Molecular and Cell Biology


The plasmid p1471 was isolated from the ciprofloxacin (Cp) resistant Aeromonas hydrophila, medicinal leech isolate JG1471, which is a strain with a minimum inhibitory concentration (MIC) of > 32 µg/mL Cp. JG1471 carries a 6.8 Kb plasmid which contains Cp resistance gene qnrS2. qnrS2 is a plasmid mediated resistance gene that has been isolated from clinical and environmental sources and has been implicated in increased resistance to the fluoroquinolone (FQ) Cp.

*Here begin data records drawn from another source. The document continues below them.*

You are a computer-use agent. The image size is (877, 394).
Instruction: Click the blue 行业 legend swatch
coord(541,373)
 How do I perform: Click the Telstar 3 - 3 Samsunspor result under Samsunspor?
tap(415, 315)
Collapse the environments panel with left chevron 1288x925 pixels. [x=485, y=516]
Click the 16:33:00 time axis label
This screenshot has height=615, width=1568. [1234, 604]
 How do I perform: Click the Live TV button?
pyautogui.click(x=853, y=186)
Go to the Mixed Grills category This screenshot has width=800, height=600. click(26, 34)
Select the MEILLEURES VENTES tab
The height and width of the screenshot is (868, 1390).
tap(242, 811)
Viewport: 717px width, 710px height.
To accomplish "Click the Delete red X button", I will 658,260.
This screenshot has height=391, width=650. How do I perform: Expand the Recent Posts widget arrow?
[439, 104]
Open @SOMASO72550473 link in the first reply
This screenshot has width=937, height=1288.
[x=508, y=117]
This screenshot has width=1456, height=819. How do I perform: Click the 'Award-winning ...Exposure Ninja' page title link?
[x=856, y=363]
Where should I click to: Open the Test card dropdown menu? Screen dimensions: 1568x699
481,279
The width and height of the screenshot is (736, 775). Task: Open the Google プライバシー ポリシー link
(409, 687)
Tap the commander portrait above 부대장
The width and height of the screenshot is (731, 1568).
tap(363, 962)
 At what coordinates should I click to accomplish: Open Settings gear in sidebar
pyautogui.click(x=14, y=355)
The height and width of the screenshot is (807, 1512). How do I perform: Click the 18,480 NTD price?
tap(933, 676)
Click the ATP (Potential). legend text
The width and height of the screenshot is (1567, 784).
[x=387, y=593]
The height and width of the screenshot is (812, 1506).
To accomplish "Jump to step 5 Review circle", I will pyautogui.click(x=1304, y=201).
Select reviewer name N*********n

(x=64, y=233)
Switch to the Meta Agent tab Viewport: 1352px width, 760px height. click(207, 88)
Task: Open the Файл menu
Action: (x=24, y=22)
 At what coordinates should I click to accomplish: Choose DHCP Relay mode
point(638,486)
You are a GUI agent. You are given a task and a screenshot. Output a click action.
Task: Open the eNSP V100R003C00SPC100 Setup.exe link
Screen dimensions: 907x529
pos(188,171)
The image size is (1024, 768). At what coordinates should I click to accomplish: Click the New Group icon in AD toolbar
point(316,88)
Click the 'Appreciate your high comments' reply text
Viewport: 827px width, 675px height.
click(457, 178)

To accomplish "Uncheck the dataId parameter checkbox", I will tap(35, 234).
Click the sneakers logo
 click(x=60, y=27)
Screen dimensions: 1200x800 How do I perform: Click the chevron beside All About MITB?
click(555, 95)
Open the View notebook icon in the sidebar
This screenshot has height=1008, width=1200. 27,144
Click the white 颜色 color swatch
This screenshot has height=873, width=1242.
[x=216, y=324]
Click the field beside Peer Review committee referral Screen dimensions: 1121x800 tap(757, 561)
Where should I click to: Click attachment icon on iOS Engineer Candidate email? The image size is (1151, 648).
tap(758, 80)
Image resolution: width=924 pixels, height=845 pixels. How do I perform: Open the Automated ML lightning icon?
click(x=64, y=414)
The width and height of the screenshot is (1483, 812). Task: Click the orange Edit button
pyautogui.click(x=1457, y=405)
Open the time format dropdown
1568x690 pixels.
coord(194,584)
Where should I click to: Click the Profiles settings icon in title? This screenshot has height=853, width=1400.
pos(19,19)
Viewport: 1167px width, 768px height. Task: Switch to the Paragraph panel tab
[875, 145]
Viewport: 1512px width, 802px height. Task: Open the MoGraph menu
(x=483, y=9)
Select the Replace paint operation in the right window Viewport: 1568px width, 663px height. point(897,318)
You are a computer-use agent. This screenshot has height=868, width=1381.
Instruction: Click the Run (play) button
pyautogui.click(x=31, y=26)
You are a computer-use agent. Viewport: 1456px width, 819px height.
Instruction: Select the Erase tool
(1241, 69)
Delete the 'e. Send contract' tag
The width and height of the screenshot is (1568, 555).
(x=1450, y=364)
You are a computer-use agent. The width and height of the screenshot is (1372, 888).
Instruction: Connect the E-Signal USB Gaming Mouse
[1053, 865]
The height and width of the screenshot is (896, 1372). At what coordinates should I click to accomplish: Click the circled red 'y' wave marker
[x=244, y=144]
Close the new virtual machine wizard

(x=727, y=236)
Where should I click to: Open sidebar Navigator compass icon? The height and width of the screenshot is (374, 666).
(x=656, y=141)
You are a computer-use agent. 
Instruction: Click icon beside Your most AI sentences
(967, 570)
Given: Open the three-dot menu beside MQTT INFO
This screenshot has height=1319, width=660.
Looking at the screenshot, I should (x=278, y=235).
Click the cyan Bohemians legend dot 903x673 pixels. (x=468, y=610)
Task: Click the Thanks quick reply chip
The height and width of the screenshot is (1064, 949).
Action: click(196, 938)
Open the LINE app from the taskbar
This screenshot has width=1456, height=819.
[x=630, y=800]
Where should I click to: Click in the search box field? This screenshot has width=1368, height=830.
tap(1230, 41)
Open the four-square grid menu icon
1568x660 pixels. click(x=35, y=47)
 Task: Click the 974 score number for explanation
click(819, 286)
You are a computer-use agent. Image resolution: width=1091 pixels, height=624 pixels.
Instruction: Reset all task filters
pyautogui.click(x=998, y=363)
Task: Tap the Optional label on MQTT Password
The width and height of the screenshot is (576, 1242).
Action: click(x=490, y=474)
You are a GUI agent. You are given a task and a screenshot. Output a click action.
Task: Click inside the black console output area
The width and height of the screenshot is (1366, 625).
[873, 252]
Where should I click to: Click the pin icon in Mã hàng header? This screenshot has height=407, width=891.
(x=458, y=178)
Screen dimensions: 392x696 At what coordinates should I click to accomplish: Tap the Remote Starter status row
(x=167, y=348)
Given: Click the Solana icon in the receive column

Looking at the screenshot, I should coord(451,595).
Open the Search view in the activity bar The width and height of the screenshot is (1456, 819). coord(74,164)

To determine the FQ resistance conferred by qnrS2, primers were designed to perform a Gibson Assembly to insert a 1.99 Kb fragment from pKAS46, containing an Escherichia coli origin of replication (R6K), multiple cloning sites (MCS) and a kanamycin (Km) resistance gene into the 6.8 Kb p1471. The R6K origin of replication allows successful plasmid replication in E. coli, while the Km resistance factors allow for selection of both Aeromonas and E. coli strains containing the construct. The presence of the MCS in the construct makes it possible for the plasmid to be used as a shuttle vector in future experiments. The assembled construct, pEL1, was transformed into the E. coli DH5α-λ pir strain. Several assays were then performed to confirm that the plasmid construct was assembled correctly. E. coli showed a marked increase in ciprofloxacin resistance upon addition of pEL1, with a ~8-fold increase in MIC from 0. 032 µg/mL to 0.25 µg/mL. When pEL1 was transformed into a CpS strain of Aeromonas veronii, the MIC showed a 3,000-fold increase, from 0.002 µg/mL to 6 µg/mL, passing the 4 µg/mL clinical benchmark for resistance. This data suggests that the presence of qnrS2 in p1471, a high copy plasmid, may play a substantial role in the CpR of the strain.